#### GIVEN EXERCISE:
Locate every line in the items that contains the string "pyautogui" and copy each of those lines.
--- START OF AVAILABLE RECORDS ---
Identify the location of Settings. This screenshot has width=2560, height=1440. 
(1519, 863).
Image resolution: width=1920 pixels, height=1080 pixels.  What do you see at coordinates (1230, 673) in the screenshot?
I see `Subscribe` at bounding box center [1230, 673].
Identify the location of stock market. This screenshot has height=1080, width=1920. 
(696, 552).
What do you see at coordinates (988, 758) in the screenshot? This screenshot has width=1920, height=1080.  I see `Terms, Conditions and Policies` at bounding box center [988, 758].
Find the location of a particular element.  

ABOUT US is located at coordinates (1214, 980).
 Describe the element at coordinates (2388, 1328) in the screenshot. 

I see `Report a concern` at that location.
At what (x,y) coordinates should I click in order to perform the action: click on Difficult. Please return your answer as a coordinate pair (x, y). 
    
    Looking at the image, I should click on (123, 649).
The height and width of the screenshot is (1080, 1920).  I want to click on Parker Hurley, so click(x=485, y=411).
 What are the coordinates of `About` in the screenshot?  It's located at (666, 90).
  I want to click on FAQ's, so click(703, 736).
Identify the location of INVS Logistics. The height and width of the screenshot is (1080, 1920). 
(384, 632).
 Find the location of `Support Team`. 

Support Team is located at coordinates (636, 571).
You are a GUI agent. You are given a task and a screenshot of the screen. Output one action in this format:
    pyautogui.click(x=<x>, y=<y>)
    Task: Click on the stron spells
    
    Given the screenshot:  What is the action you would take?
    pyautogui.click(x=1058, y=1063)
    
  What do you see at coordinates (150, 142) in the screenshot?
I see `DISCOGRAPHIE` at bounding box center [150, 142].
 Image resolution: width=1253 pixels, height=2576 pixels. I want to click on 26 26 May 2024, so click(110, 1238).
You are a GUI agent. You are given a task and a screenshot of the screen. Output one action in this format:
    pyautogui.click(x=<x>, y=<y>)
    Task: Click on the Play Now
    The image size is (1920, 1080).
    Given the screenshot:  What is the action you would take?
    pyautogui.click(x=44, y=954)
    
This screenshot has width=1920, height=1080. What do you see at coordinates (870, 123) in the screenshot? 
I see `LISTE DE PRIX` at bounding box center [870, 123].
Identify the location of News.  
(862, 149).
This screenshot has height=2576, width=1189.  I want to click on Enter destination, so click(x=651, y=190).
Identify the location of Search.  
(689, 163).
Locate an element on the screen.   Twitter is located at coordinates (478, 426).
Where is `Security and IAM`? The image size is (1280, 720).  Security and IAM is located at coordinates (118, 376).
--- END OF AVAILABLE RECORDS ---
#### FULL OUTPUT:
    pyautogui.click(x=<x>, y=<y>)
    pyautogui.click(x=1058, y=1063)
    pyautogui.click(x=<x>, y=<y>)
    pyautogui.click(x=44, y=954)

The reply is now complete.